In the recent (and quite authoritative) book by Forstnerič ''Stein Manifolds and Holomorphic Mappings'' Theorem 2.4.6 says:

On any Stein manifold $X$ the Dolbeault cohomology groups vanish: $H^{p,q}_{\bar\partial}(X) = 0$ for all $p \geq 0, q \geq 1$.

So the reverse is not even mentioned.

In the older book by Grauert and Remmert ''Theory of Stein spaces'' on page 81 one reads:

The assumptions of Theorem 5 are always satisfied by Stein manifolds. It is not known if there exist non-Stein manifolds of this type (i.e. $H^q(X,\Omega^p)=0, p \geq 0, q \geq 1$)

So I assume this was open at least as of 2004 (?)

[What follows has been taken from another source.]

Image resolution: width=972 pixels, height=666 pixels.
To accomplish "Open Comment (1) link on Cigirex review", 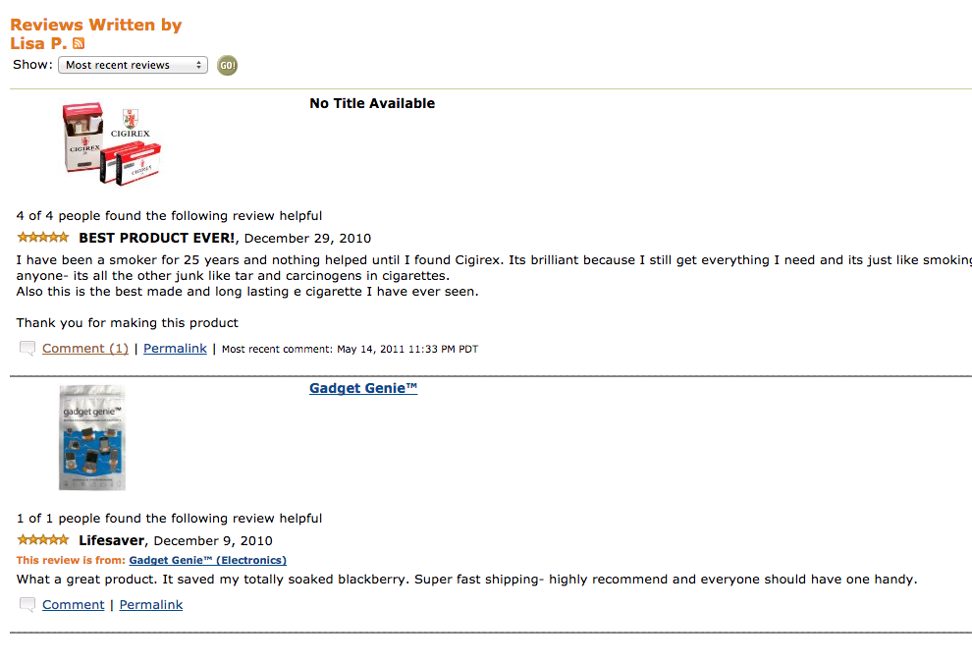I will click(x=84, y=349).
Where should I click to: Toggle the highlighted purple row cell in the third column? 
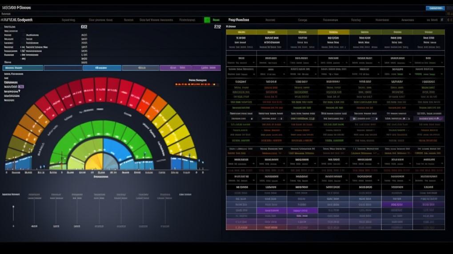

On the other hand a recent paper by Chakrabarti and Shaw entitled ''The $L^2$-cohomology of a bounded smooth Stein domain is not necessarily Hausdorff'' (on arXiv, the author's website says that it is to appear in Math. Ann.) begins with:

For each bidegree $(p,q)$, with $p\geq0,q >0$, the Dolbeault Cohomology group $H^{(p,q)}(\Omega)$ of a Stein manifold $\Omega$ in degree $(p,q)$ vanishes, and indeed this property characterizes Stein manifolds among complex manifolds.

The provide references for that fact are the books of Hörmander and Gunning-Rossi (where I couldn't find it).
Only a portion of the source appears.